Construction of triangle

Construction of triangle

We have already learnt in previous class how to construct triangles when sides and angles are given.

In this section, let us construct a triangle when the following are given :

(i) the base, vertical angle and the median on the base

(ii) the base, vertical angle and the altitude on the base

(iii) the base, vertical angle and the point on the base where the bisector of the vertical angle meets the base.

First, we consider the following construction,

Construction of a segment of a circle on a given line segment containing an angle θ

Construction

Step 1: Draw a line segment 

Step 2: At A, take ∠BAE = θ Draw AE. 

Step 3: Draw, AF ┴ AE .

Step 4: Draw the perpendicular bisector of AB meeting AF at O. 

Step 5: With O as centre and OA as radius draw a circle ABH.

Step 6: Take any point C on the circle, By the alternate segments theorem, the major arc ACB is the required segment of the circle containing the angle θ.

Note

If C ₁ , C₂,... are points on the circle, then all the triangles ΔBAC ₁ , ΔBAC₂,... are with same base and the same vertical angle.

Construction of a triangle when its base, the vertical angle and the median from the vertex of the base are given.

Example 4.17

Construct a ΔPQR in which PQ = 8 cm, ∠R = 60° and the median RG from R to PQ is 5.8 cm.
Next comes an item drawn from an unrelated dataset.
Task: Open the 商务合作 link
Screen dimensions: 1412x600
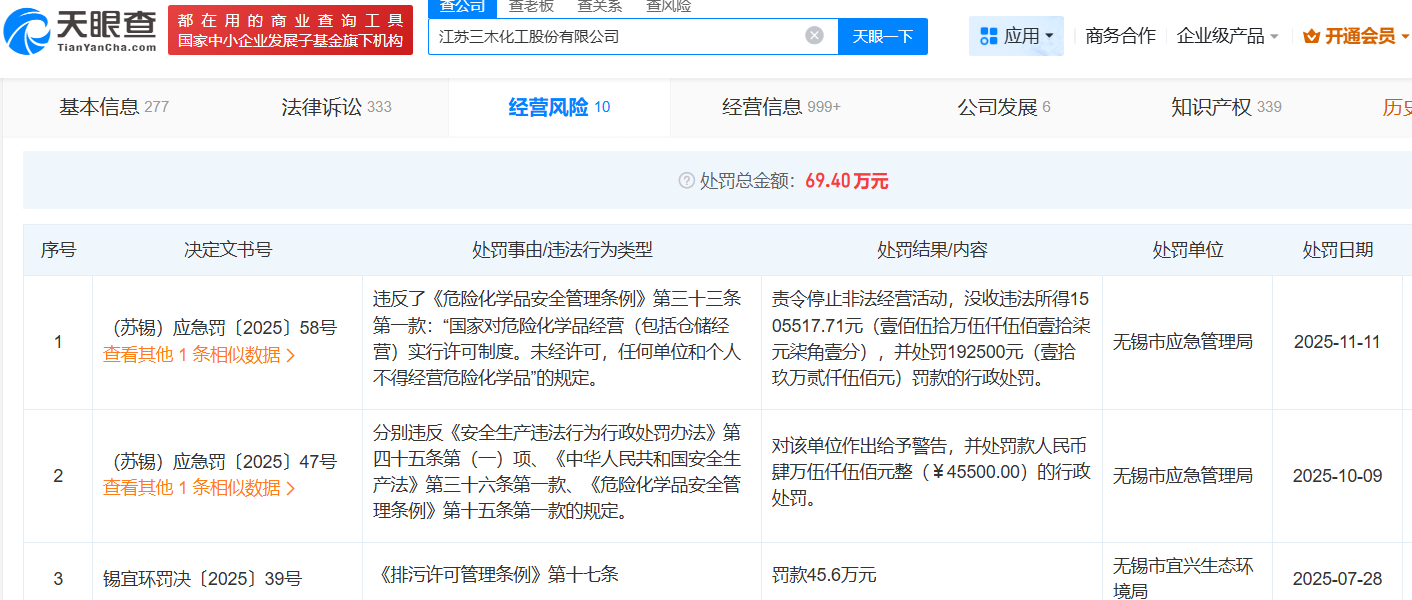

Find the length of the altitude from R to PQ. 

Solution

Construction

Step 1: Draw a line segment PQ = 8cm.

Step 2: At P, draw PE such that ∠QPE = 60°.

Step3: At P, draw PF such that ∠EPF = 90°.

Step 4: Draw the perpendicular bisector to PQ, which intersects PF at O and PQ at G.

Step 5: With O as centre and OP as radius draw a circle.

Step 6: From G mark arcs of radius 5.8 cm on the circle. Mark them as R and S .

Step 7 : Join PR and RQ. Then ΔPQR is the required triangle.

Step 8 : From R draw a line RN perpendicular to LQ. LQ meets RN at M 

Step 9: The length of the altitude is RM = 3.5 cm.  

Note

We can get another ΔPQS for the given measurements.

Construct a triangle when its base, the vertical angle and the altitude from the vertex to the base are given.

Example 4.18

Construct a triangle ΔPQR such that QR = 5 cm, ∠P = 30° and the altitude from P to QR is of length 4.2 cm.

Construction

Step 1 : Draw a line segment QR = 5 cm.

Step 2 : At Q draw QE such that ∠RQE = 30°.

Step 3 : At Q draw QF such that ∠EQF = 90°.

Step 4 : Draw the perpendicular bisector XY to QR which intersects QF at O and QR at G.

Step 5 : With O as centre and OQ as radius draw a circle.

Step 6: From G mark an arc in the line XY at M, such that GM = 4. 2 cm.

Step 7: Draw AB through M which is parallel to QR.

Step 8: AB meets the circle at P and S.

Step 9: Join QP and RP. Then  ΔPQR is the required triangle.

Note

ΔSQR  is  another required triangle for the given measurements.

Construct of a triangle when its base, the vertical angle and the point on the base where the bisector of the vertical angle meets the base

Example 4.19

Draw a triangle ABC of base BC = 8 cm,  ∠A = 60° and the bisector of ∠A meets BC at D such that BD = 6 cm.

Solution

Construction

Step 1 : Draw a line segment BC= 8 cm.

Step 2 : At B, draw BE such that ∠CBE = 60°

Step 3 : At B, draw BF such that ∠EBF = 90° .

Step 4 : Draw the perpendicular bisector to BC, which intersects BF at O and BC at G.

Step 5 : With O as centre and OB as radius draw a circle.

Step 6 : From B, mark an arc of 6cm on BC at D.

Step 7 : The perpendicular bisector intersects the circle at I. Joint ID.

Step 8 : ID produced meets the circle at A. Now join AB and AC. Then ΔABC is the required triangle.